Florida Department of Emergency Management Kevin Guthrie and Florida National Guard Major General James O. Eifert spoke with DeSantis, discussing preparations and plans for how to move past the storm’s impacts.

“We currently have more than 338 active missions for our local partners,” Guthrie said. “We are working diligently to make sure those needs are met.” Guthrie said that some needs may not be met until after Ian makes landfall, due to the danger of leaving resources out as high-speed winds come in.

“This includes providing meals, waters,” and strike teams to go to areas that are impacted. Guthrie said emergency operations logistical stations to assist with response after the hurricane makes landfall, one on each side of the east and west portions. Guthrie told residents not to panic, but be ready to evacuate if needed.

Eifert thanked neighboring states for helping secure resources to help with storm preparations and said the Guard was reassessing and prepositioning for storm impacts after landfall occurs.

DeSantis returned to the podium and was asked about insurance issues during the hurricane season. He said it was a problem that would continue to be dealt with but said the recent special session was part of a solution.

“We’ve got a huge amount of financial wherewithal right now, so we’ll be able to get through it, but if you’re asking if I’d have rather the storm not hit us, the answer is yes,” DeSantis said.

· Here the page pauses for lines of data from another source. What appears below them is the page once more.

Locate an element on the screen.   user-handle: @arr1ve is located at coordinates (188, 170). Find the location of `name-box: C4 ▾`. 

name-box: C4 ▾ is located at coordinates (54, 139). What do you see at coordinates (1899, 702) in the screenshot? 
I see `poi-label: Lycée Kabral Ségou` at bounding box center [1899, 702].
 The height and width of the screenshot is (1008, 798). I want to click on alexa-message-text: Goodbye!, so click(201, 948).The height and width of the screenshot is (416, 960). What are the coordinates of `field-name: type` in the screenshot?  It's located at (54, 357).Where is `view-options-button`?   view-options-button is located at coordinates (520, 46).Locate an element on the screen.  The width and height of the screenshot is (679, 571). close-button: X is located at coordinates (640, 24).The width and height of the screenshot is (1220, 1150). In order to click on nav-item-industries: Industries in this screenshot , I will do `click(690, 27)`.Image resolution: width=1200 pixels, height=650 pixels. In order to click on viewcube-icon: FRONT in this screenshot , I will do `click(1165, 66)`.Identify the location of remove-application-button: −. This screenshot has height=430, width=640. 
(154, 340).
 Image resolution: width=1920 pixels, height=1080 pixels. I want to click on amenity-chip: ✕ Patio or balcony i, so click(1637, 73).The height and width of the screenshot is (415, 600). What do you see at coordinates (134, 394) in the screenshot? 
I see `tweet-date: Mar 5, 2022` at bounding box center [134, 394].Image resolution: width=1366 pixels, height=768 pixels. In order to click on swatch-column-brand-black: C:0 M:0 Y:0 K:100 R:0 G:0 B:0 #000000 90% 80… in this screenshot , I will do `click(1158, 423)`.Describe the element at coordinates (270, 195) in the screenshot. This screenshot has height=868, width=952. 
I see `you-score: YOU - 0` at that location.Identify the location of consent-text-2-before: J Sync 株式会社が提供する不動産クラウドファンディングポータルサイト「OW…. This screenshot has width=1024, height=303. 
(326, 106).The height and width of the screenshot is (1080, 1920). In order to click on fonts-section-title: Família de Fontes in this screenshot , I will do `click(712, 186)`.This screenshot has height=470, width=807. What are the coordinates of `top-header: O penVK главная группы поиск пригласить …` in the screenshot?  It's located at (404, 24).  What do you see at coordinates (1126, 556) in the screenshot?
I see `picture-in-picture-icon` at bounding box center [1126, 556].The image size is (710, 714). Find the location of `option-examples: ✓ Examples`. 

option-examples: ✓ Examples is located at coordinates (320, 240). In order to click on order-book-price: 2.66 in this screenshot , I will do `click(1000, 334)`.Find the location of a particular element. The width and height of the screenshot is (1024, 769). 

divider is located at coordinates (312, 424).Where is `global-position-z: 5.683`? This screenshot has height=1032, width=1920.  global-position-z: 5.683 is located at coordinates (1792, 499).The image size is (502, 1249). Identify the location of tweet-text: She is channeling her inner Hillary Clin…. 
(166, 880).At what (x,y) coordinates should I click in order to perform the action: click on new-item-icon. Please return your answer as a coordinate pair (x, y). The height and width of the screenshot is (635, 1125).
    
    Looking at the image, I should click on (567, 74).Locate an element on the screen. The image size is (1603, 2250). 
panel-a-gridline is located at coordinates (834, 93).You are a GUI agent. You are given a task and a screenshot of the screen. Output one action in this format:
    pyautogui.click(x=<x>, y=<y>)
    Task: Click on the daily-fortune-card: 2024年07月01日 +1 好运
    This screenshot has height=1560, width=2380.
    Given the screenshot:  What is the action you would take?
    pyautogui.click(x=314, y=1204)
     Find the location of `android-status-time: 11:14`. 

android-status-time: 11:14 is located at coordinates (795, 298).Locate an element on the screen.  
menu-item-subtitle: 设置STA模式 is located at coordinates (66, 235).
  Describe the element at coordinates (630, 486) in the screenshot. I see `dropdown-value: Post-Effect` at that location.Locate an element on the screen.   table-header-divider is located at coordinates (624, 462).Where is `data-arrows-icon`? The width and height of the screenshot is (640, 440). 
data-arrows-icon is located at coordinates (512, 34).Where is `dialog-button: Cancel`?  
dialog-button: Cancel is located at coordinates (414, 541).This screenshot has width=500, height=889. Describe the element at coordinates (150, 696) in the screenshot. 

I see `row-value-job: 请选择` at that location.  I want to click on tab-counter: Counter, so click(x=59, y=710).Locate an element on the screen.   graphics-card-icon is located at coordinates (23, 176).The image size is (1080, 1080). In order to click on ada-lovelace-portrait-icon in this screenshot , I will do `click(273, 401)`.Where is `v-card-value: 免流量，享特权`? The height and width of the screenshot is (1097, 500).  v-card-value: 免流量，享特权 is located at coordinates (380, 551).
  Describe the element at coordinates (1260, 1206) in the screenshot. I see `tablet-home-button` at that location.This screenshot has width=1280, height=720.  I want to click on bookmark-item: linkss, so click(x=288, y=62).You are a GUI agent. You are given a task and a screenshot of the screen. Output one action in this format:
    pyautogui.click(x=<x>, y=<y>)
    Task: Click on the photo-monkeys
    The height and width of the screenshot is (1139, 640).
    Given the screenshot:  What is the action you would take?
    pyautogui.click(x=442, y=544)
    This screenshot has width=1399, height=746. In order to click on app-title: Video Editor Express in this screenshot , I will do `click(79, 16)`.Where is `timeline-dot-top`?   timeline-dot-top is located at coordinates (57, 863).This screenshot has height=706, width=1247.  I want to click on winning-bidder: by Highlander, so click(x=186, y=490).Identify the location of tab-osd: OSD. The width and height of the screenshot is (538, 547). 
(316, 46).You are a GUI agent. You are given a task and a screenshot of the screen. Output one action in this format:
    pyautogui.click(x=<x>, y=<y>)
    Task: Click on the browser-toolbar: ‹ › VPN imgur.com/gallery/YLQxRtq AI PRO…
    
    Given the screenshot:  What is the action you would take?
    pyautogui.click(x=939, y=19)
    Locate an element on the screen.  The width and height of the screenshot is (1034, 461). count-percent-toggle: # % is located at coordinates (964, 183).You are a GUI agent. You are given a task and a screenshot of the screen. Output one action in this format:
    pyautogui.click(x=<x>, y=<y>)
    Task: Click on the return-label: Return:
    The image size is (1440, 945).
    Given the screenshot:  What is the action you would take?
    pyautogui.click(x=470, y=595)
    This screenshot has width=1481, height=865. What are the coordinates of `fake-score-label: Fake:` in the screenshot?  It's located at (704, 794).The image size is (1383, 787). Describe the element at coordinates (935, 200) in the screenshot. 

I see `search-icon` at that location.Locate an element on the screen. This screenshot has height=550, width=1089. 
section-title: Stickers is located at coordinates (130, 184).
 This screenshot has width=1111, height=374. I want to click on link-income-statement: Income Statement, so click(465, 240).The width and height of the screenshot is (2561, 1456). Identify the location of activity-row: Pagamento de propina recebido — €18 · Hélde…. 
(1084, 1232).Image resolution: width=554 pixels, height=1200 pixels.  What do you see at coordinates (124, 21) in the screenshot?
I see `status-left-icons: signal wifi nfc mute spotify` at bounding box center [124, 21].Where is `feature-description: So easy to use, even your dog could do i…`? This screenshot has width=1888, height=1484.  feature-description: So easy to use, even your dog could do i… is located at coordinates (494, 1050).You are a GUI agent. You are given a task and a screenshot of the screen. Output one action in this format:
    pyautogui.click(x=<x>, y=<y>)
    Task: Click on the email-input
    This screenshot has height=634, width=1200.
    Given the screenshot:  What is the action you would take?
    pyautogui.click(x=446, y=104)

The U.S. Coast Guard will also be arriving in Florida to help reopen ports once the storm hits, according to Guthrie.

Eifert was asked if he’d requested permission to mobilize unvaccinated guardsmen, with the question focused on the 10% of personnel who were “sidelined” by Dept. of Defense policies regarding COVID-19 vaccination. He said it would not affect readiness or response during the hurricane.

After the question and answer session, DeSantis said he’d be giving an afternoon update from Tampa Bay.